Spy Game – Thoughts on Drones and Sport Fishing

The idea of an eye in the sky is no longer pie in the sky, and for better or worse, may be the shape of things to come over our waters.


A military drone courtesy U.S. Dept. of Defense

For many anglers, getting away from it all is a dominant factor in why we fish.

Now it seems that just when we think we’re far from the madding crowds, casting quietly in a remote area or trolling offshore with no boats in sight, we might not be alone after all.

This is where we hear the deep, booming voice of the late Don Lafontaine (the voice of so many movie trailers).


In a world where you think you’re “just fishing,” you’ve become the target of surveillance (cue ominous music), your every action watched and recorded by drones, far overhead…. There’s nowhere to run.

While that is admittedly a bit dramatic, the idea of an eye in the sky isn’t just pie in the sky: It might be the shape of things to come, for better and/or worse.

Earlier this year, government drones recorded violations of fisheries law in the Dry Tortugas; NOAA charged the perpetrators. The Pacific nation of Palau is forging ahead with plans to use drones to patrol its vast ocean waters.


Heck, you and I can buy our own photo and video drones — now, even on Granted, these are not the ultrasophisticated drones of military ops, but even these smaller, radio-controlled hobbyist versions can do the job.

The idea using of drones to “spy” on citizens is repugnant to many, especially those already suspicious of big government. But what if those citizens happen to be poaching fish or game? What if they’re illegally setting gill nets under cover of darkness? I suspect the immediate reaction of most anglers would be: Nail the bastards any way you can.

And of course, many of us complain bitterly (and correctly) at the lack of funding allowing sufficient enforcement of fisheries laws — way too few officers trying to enforce areas way too vast. But the use of comparably inexpensive drones could make the breach of fisheries laws much more difficult than is the case now.


Some worry about the flip side: officials being able to watch sport fishermen who are not engaged in illegal activity.
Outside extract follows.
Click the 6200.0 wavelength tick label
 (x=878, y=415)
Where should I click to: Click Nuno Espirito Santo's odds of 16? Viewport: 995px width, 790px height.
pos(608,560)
That might seem like a violation of unreasonable search laws, but in fact, courts have ruled that it isn’t. Those trying to protect marine resources might argue that the only way they can spot illegal activity is to look at everyone on the water (rather like random fishing-license and creel checks).

Lots of anglers would probably say, in so many words: “Go ahead and look at me. I’ve got nothing to hide, since you won’t see me doing anything illegal, and if it helps you spot those who are breaking the law, great.”

But drones do present an opportunity for abuse, and a case can be made for caution and oversight (pun not intentional).


Already, PETA is employing them (“Hunters Watch Out: PETA’s Drones Are Flying” trumpets its website in a recent post) to watch for illegal activity, and anglers could be next. But beyond illegal activity, what else might their drones record? A close-up video of an angler clubbing a bloody mahi in the cockpit? That’s the right and humane thing to do with a fish being kept for food, yet taken out of context, it could be used to show how brutal anglers are.

Or might unscrupulous tournament anglers use them to spy on others to gain an advantage?

Will increasing use of drones account for an increasing number of anglers carrying guns in their boats and endlessly debating which caliber is best for “drone kills”?

And will the Federal Aviation Administration restrict drones? I understand it’s studying the issue.

It will be interesting to see how all this plays out.

A startup company wants to sell you its DroneShield, designed to warn you when a drone is approaching. I think I’ll have to invest in one of those, just so when nature calls, I can unzip at the gunwale with some peace of mind.